*STORED DATA*

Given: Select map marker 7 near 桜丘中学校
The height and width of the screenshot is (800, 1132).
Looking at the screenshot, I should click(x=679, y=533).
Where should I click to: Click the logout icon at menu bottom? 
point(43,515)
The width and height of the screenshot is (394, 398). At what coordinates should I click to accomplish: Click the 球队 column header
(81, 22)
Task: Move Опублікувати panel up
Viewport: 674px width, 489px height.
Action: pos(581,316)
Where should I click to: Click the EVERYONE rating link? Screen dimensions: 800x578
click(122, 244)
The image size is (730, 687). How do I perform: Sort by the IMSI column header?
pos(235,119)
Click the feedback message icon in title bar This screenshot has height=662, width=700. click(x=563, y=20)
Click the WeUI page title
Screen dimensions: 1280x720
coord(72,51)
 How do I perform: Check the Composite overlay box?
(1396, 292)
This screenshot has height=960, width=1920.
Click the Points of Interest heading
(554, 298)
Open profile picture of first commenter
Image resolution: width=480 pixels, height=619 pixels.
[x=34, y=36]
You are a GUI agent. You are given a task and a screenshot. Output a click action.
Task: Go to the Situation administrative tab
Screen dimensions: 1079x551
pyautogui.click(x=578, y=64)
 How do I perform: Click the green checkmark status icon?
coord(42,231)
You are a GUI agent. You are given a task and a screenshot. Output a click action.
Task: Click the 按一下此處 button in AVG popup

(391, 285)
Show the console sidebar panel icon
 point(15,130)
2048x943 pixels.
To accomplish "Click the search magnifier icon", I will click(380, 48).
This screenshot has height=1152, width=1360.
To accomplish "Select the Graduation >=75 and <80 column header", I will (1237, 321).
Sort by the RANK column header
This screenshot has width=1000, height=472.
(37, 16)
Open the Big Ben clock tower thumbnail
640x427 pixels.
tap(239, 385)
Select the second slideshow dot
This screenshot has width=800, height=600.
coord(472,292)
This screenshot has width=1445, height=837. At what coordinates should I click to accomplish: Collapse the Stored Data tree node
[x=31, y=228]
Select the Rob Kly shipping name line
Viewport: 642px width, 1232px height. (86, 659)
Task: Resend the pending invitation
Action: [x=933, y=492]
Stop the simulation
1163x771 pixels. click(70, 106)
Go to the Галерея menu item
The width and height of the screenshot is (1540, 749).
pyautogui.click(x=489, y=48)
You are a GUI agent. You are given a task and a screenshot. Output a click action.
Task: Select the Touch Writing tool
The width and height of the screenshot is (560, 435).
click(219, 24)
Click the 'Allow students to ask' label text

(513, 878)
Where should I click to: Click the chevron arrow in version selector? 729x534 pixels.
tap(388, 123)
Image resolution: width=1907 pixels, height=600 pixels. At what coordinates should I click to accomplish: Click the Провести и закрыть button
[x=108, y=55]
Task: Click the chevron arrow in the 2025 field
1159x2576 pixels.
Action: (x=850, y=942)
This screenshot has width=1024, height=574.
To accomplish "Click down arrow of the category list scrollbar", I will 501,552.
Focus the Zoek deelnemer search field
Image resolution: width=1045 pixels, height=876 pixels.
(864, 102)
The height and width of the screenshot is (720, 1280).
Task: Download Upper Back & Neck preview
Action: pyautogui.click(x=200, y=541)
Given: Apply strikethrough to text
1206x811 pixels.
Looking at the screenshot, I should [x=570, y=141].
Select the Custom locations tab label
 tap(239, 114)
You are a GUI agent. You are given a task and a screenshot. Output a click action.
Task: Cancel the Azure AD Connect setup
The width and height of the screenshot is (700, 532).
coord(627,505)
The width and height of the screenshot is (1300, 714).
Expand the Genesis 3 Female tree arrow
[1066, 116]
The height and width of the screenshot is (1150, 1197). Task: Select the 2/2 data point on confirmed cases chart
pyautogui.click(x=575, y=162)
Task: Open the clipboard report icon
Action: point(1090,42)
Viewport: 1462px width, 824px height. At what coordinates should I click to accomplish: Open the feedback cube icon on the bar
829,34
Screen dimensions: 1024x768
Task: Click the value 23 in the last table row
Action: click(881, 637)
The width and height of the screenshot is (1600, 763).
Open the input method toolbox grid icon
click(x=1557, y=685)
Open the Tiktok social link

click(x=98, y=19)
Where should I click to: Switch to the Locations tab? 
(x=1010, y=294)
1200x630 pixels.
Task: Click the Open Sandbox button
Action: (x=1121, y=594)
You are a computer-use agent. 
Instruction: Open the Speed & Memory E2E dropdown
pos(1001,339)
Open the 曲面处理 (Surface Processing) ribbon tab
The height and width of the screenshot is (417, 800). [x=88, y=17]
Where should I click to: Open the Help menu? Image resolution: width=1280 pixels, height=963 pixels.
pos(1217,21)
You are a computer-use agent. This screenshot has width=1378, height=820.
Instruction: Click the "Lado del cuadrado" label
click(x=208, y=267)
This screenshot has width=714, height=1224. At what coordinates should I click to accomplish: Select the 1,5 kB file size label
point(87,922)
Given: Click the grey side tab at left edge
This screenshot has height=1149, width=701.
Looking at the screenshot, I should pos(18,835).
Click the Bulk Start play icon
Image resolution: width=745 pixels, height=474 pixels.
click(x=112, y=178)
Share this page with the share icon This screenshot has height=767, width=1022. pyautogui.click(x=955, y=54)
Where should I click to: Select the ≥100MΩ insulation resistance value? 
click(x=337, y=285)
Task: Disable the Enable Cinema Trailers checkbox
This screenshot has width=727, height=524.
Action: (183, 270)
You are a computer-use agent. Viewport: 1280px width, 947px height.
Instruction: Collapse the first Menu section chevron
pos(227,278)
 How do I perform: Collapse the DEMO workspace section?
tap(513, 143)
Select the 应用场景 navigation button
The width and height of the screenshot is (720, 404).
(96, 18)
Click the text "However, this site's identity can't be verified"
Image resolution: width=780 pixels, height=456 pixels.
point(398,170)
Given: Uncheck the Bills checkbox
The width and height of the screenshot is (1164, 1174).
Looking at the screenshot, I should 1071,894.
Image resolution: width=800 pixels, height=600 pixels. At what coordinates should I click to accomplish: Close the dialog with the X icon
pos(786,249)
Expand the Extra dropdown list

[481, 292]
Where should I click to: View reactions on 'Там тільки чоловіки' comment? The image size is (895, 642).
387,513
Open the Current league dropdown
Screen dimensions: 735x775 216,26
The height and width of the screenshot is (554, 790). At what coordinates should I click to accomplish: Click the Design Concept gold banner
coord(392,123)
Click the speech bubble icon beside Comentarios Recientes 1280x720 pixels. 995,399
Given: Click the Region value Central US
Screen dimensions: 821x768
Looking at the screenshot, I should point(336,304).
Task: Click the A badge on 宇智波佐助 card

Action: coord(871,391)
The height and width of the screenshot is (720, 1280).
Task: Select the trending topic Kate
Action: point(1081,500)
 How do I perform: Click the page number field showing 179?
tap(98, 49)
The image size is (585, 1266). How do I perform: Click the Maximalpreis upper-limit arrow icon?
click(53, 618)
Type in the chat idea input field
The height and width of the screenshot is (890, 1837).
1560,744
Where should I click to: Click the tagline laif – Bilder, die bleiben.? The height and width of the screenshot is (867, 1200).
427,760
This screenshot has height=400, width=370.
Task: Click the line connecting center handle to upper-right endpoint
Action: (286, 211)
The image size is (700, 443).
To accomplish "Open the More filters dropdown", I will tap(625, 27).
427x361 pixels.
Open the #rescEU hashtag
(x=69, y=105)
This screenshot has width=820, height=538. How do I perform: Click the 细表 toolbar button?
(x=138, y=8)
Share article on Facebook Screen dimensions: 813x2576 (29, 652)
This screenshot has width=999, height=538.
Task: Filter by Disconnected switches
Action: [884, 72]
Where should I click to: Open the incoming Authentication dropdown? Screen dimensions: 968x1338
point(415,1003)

*EXERCISE DIRECTIONS*
The records above must be reproduced word for word.

*OUTPUT*
Given: Select map marker 7 near 桜丘中学校
The height and width of the screenshot is (800, 1132).
Looking at the screenshot, I should click(x=679, y=533).
Where should I click to: Click the logout icon at menu bottom? 
point(43,515)
The width and height of the screenshot is (394, 398). At what coordinates should I click to accomplish: Click the 球队 column header
(81, 22)
Task: Move Опублікувати panel up
Viewport: 674px width, 489px height.
Action: pos(581,316)
Where should I click to: Click the EVERYONE rating link? Screen dimensions: 800x578
click(122, 244)
The image size is (730, 687). How do I perform: Sort by the IMSI column header?
pos(235,119)
Click the feedback message icon in title bar This screenshot has height=662, width=700. click(x=563, y=20)
Click the WeUI page title
Screen dimensions: 1280x720
coord(72,51)
 How do I perform: Check the Composite overlay box?
(1396, 292)
This screenshot has height=960, width=1920.
Click the Points of Interest heading
(554, 298)
Open profile picture of first commenter
Image resolution: width=480 pixels, height=619 pixels.
[x=34, y=36]
You are a GUI agent. You are given a task and a screenshot. Output a click action.
Task: Go to the Situation administrative tab
Screen dimensions: 1079x551
pyautogui.click(x=578, y=64)
 How do I perform: Click the green checkmark status icon?
coord(42,231)
You are a GUI agent. You are given a task and a screenshot. Output a click action.
Task: Click the 按一下此處 button in AVG popup

(391, 285)
Show the console sidebar panel icon
 point(15,130)
2048x943 pixels.
To accomplish "Click the search magnifier icon", I will click(380, 48).
This screenshot has height=1152, width=1360.
To accomplish "Select the Graduation >=75 and <80 column header", I will (1237, 321).
Sort by the RANK column header
This screenshot has width=1000, height=472.
(37, 16)
Open the Big Ben clock tower thumbnail
640x427 pixels.
tap(239, 385)
Select the second slideshow dot
This screenshot has width=800, height=600.
coord(472,292)
This screenshot has width=1445, height=837. At what coordinates should I click to accomplish: Collapse the Stored Data tree node
[x=31, y=228]
Select the Rob Kly shipping name line
Viewport: 642px width, 1232px height. (86, 659)
Task: Resend the pending invitation
Action: [x=933, y=492]
Stop the simulation
1163x771 pixels. click(70, 106)
Go to the Галерея menu item
The width and height of the screenshot is (1540, 749).
pyautogui.click(x=489, y=48)
You are a GUI agent. You are given a task and a screenshot. Output a click action.
Task: Select the Touch Writing tool
The width and height of the screenshot is (560, 435).
click(219, 24)
Click the 'Allow students to ask' label text

(513, 878)
Where should I click to: Click the chevron arrow in version selector? 729x534 pixels.
tap(388, 123)
Image resolution: width=1907 pixels, height=600 pixels. At what coordinates should I click to accomplish: Click the Провести и закрыть button
[x=108, y=55]
Task: Click the chevron arrow in the 2025 field
1159x2576 pixels.
Action: (x=850, y=942)
This screenshot has width=1024, height=574.
To accomplish "Click down arrow of the category list scrollbar", I will 501,552.
Focus the Zoek deelnemer search field
Image resolution: width=1045 pixels, height=876 pixels.
(864, 102)
The height and width of the screenshot is (720, 1280).
Task: Download Upper Back & Neck preview
Action: pyautogui.click(x=200, y=541)
Given: Apply strikethrough to text
1206x811 pixels.
Looking at the screenshot, I should [x=570, y=141].
Select the Custom locations tab label
 tap(239, 114)
You are a GUI agent. You are given a task and a screenshot. Output a click action.
Task: Cancel the Azure AD Connect setup
The width and height of the screenshot is (700, 532).
coord(627,505)
The width and height of the screenshot is (1300, 714).
Expand the Genesis 3 Female tree arrow
[1066, 116]
The height and width of the screenshot is (1150, 1197). Task: Select the 2/2 data point on confirmed cases chart
pyautogui.click(x=575, y=162)
Task: Open the clipboard report icon
Action: point(1090,42)
Viewport: 1462px width, 824px height. At what coordinates should I click to accomplish: Open the feedback cube icon on the bar
829,34
Screen dimensions: 1024x768
Task: Click the value 23 in the last table row
Action: click(881, 637)
The width and height of the screenshot is (1600, 763).
Open the input method toolbox grid icon
click(x=1557, y=685)
Open the Tiktok social link

click(x=98, y=19)
Where should I click to: Switch to the Locations tab? 
(x=1010, y=294)
1200x630 pixels.
Task: Click the Open Sandbox button
Action: (x=1121, y=594)
You are a computer-use agent. 
Instruction: Open the Speed & Memory E2E dropdown
pos(1001,339)
Open the 曲面处理 (Surface Processing) ribbon tab
The height and width of the screenshot is (417, 800). [x=88, y=17]
Where should I click to: Open the Help menu? Image resolution: width=1280 pixels, height=963 pixels.
pos(1217,21)
You are a computer-use agent. This screenshot has width=1378, height=820.
Instruction: Click the "Lado del cuadrado" label
click(x=208, y=267)
This screenshot has width=714, height=1224. At what coordinates should I click to accomplish: Select the 1,5 kB file size label
point(87,922)
Given: Click the grey side tab at left edge
This screenshot has height=1149, width=701.
Looking at the screenshot, I should pos(18,835).
Click the Bulk Start play icon
Image resolution: width=745 pixels, height=474 pixels.
click(x=112, y=178)
Share this page with the share icon This screenshot has height=767, width=1022. pyautogui.click(x=955, y=54)
Where should I click to: Select the ≥100MΩ insulation resistance value? 
click(x=337, y=285)
Task: Disable the Enable Cinema Trailers checkbox
This screenshot has width=727, height=524.
Action: (183, 270)
You are a computer-use agent. Viewport: 1280px width, 947px height.
Instruction: Collapse the first Menu section chevron
pos(227,278)
 How do I perform: Collapse the DEMO workspace section?
tap(513, 143)
Select the 应用场景 navigation button
The width and height of the screenshot is (720, 404).
(96, 18)
Click the text "However, this site's identity can't be verified"
Image resolution: width=780 pixels, height=456 pixels.
point(398,170)
Given: Uncheck the Bills checkbox
The width and height of the screenshot is (1164, 1174).
Looking at the screenshot, I should 1071,894.
Image resolution: width=800 pixels, height=600 pixels. At what coordinates should I click to accomplish: Close the dialog with the X icon
pos(786,249)
Expand the Extra dropdown list

[481, 292]
Where should I click to: View reactions on 'Там тільки чоловіки' comment? The image size is (895, 642).
387,513
Open the Current league dropdown
Screen dimensions: 735x775 216,26
The height and width of the screenshot is (554, 790). At what coordinates should I click to accomplish: Click the Design Concept gold banner
coord(392,123)
Click the speech bubble icon beside Comentarios Recientes 1280x720 pixels. 995,399
Given: Click the Region value Central US
Screen dimensions: 821x768
Looking at the screenshot, I should point(336,304).
Task: Click the A badge on 宇智波佐助 card

Action: coord(871,391)
The height and width of the screenshot is (720, 1280).
Task: Select the trending topic Kate
Action: point(1081,500)
 How do I perform: Click the page number field showing 179?
tap(98, 49)
The image size is (585, 1266). How do I perform: Click the Maximalpreis upper-limit arrow icon?
click(53, 618)
Type in the chat idea input field
The height and width of the screenshot is (890, 1837).
1560,744
Where should I click to: Click the tagline laif – Bilder, die bleiben.? The height and width of the screenshot is (867, 1200).
427,760
This screenshot has height=400, width=370.
Task: Click the line connecting center handle to upper-right endpoint
Action: (286, 211)
The image size is (700, 443).
To accomplish "Open the More filters dropdown", I will tap(625, 27).
427x361 pixels.
Open the #rescEU hashtag
(x=69, y=105)
This screenshot has width=820, height=538. How do I perform: Click the 细表 toolbar button?
(x=138, y=8)
Share article on Facebook Screen dimensions: 813x2576 (29, 652)
This screenshot has width=999, height=538.
Task: Filter by Disconnected switches
Action: [884, 72]
Where should I click to: Open the incoming Authentication dropdown? Screen dimensions: 968x1338
point(415,1003)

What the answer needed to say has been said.